B2B e-invoicing proposal delayed to January 2027; Peppol exchange added; real-time reporting withdrawn
Slovenia has proposed mandating e-invoice reporting for B2B transactions from 1 January 2027. This is a 7-month delay from the initial 1 June 2026 plans. The new date is contained within the draft implementing law. In addition, there will no longer be a requirement for real-time reporting to the Financial Administration (FURS).
This law will regulate the compulsory exchange of accepted formats of structured e-invoices which must then be reported to the tax administration within eight days. B2B invoices with non-residents must also follow the proposed reporting requirements. B2C invoices may continue to be issued in paper format.
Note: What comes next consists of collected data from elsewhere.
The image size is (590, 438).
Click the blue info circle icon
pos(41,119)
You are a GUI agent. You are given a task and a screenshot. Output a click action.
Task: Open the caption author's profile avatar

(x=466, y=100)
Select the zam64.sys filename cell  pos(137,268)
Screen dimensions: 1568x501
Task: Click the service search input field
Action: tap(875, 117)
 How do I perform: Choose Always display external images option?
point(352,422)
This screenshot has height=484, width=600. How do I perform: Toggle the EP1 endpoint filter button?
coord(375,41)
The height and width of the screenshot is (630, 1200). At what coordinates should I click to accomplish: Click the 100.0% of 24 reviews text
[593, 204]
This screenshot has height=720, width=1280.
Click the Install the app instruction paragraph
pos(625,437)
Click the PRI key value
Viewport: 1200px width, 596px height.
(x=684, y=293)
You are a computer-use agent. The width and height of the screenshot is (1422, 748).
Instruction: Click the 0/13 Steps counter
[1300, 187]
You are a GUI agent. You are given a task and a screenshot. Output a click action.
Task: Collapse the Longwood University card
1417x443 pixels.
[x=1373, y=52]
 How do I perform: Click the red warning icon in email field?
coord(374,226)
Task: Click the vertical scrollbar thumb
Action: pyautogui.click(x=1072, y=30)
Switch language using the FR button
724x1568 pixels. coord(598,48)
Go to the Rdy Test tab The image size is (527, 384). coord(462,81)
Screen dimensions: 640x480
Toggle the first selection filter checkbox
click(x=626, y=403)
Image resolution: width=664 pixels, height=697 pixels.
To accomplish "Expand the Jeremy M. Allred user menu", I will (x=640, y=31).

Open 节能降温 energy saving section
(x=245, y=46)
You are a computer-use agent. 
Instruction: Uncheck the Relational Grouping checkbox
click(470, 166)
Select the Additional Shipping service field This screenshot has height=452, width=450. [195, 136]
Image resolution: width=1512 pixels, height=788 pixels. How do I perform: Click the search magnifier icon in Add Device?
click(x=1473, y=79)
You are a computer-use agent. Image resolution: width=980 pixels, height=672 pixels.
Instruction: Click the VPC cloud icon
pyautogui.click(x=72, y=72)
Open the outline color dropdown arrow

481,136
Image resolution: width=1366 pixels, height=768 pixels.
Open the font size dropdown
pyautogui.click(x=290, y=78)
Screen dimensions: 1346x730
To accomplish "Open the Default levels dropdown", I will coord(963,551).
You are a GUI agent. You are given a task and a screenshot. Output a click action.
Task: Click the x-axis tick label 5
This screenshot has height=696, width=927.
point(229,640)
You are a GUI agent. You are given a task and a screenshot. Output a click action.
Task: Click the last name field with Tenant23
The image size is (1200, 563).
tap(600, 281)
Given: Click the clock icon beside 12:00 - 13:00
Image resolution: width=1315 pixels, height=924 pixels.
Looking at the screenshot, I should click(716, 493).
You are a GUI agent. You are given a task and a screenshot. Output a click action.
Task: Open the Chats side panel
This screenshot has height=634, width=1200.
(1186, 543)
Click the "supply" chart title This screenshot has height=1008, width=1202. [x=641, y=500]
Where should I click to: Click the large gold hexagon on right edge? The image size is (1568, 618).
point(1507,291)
The government’s draft Bill is now headed to the National Assembly for review and approval.
The EU is proposing the mandatory exchange and reporting of e-invoices on intra-community supplies from July 2030 under its VAT in the Digital Age proposals.
The draft requirements did require both issuer and customer to report the e-invoice exchange to the Financial Administrator (FURS) within eight days. But this has been dropped. Taxpayers have three options for exchanging e-invoices:
- Direct e-invoice exchange, but this requires
- Using approved e-invoicing service providers
- Peppol network exchange
E-invoicing standards permitted:
- e-SLOG national standard (Elektronsko poslovanje slovenskega gospodarstva) which is a standard developed by the Chamber of Commerce of Slovenia;
- EN 16931 EU standard; or
- Structured e-invoice format recognised internationally, and agreed by both parties.
Slovenia was an early adopter for e-invoicing, imposing B2G e-invoices in 2015 and ahead of the 2019 obligation. e-SLOG is the national standard, operating on (national XML standard), UBL 2.1, UN/CEFACT CII D16B.